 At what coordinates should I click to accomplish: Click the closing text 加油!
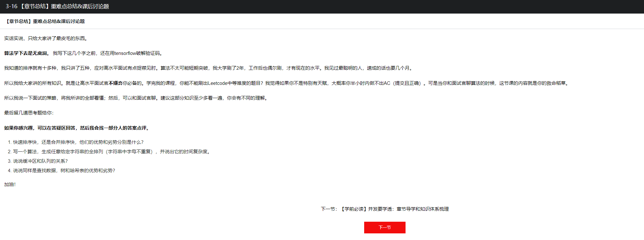pyautogui.click(x=10, y=184)
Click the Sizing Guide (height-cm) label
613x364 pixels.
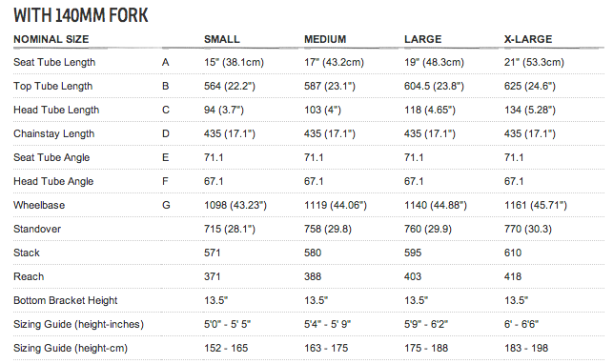click(71, 349)
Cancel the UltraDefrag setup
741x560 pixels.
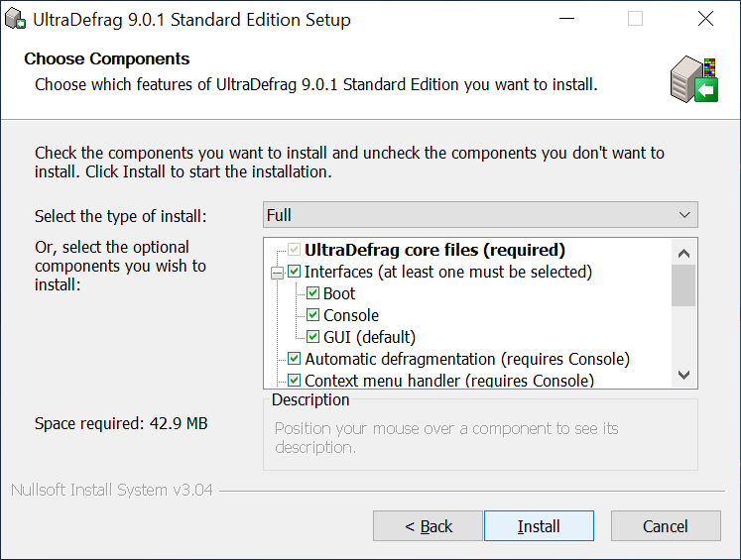665,526
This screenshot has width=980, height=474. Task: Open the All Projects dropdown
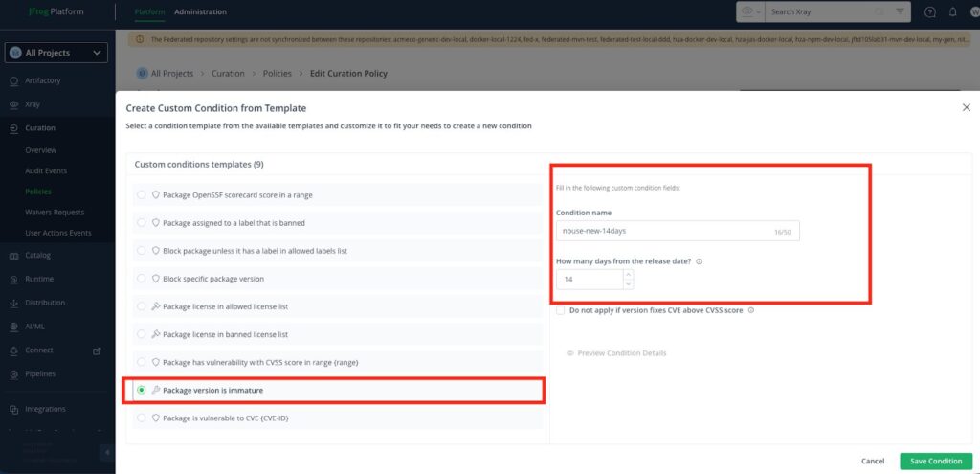point(56,54)
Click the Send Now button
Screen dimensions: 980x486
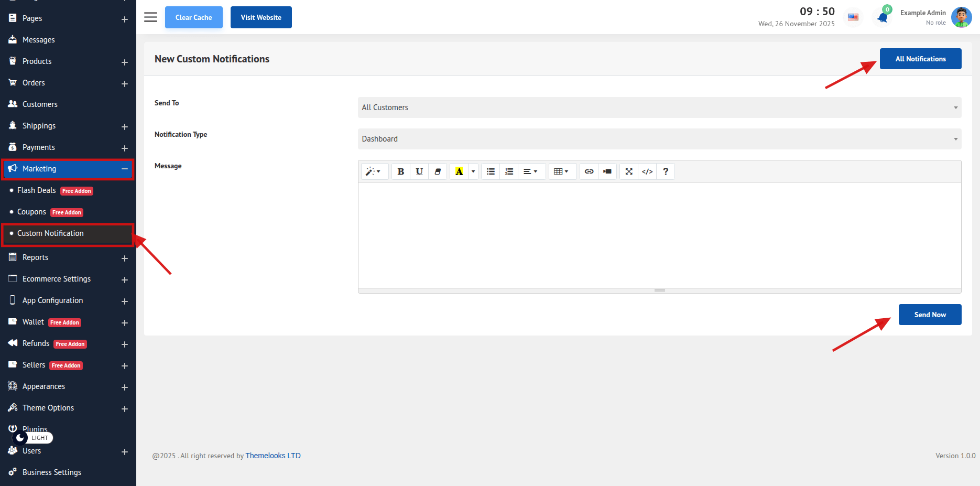(x=930, y=315)
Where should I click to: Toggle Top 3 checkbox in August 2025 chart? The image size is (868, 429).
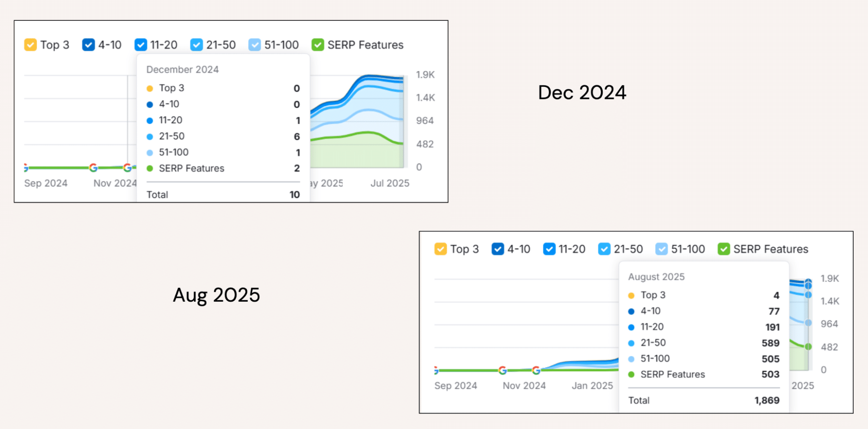tap(440, 249)
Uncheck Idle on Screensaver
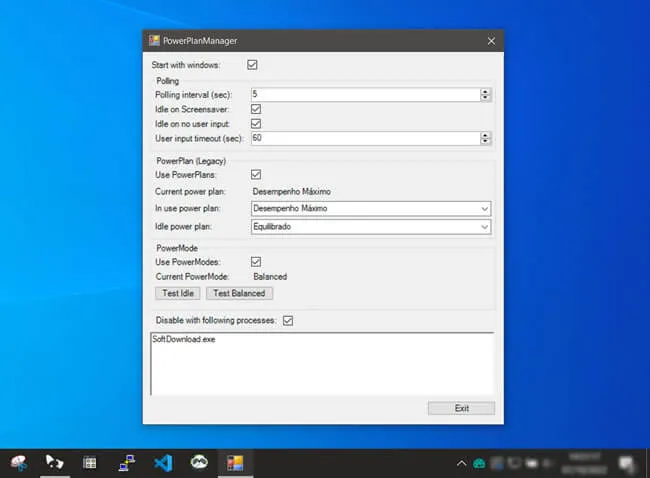Screen dimensions: 650x478 click(256, 109)
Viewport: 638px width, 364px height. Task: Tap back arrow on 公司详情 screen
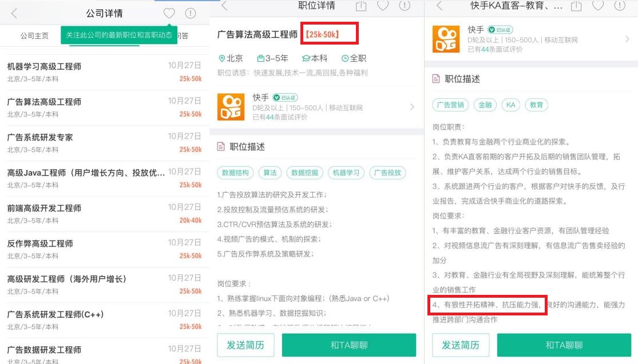pyautogui.click(x=14, y=13)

Action item: Your copy must repeat the data word for word and show none of its images.

Task result:
 At what coordinates should I click to accomplish: Click the closing text 加油!
pyautogui.click(x=10, y=184)
Click the Sizing Guide (height-cm) label
613x364 pixels.
click(71, 349)
Cancel the UltraDefrag setup
741x560 pixels.
665,526
This screenshot has width=980, height=474. Task: Open the All Projects dropdown
point(56,54)
Click the Send Now button
Screen dimensions: 980x486
(x=930, y=315)
Where should I click to: Toggle Top 3 checkbox in August 2025 chart? The image size is (868, 429).
tap(440, 249)
Uncheck Idle on Screensaver
Screen dimensions: 650x478 click(256, 109)
Viewport: 638px width, 364px height. Task: Tap back arrow on 公司详情 screen
pyautogui.click(x=14, y=13)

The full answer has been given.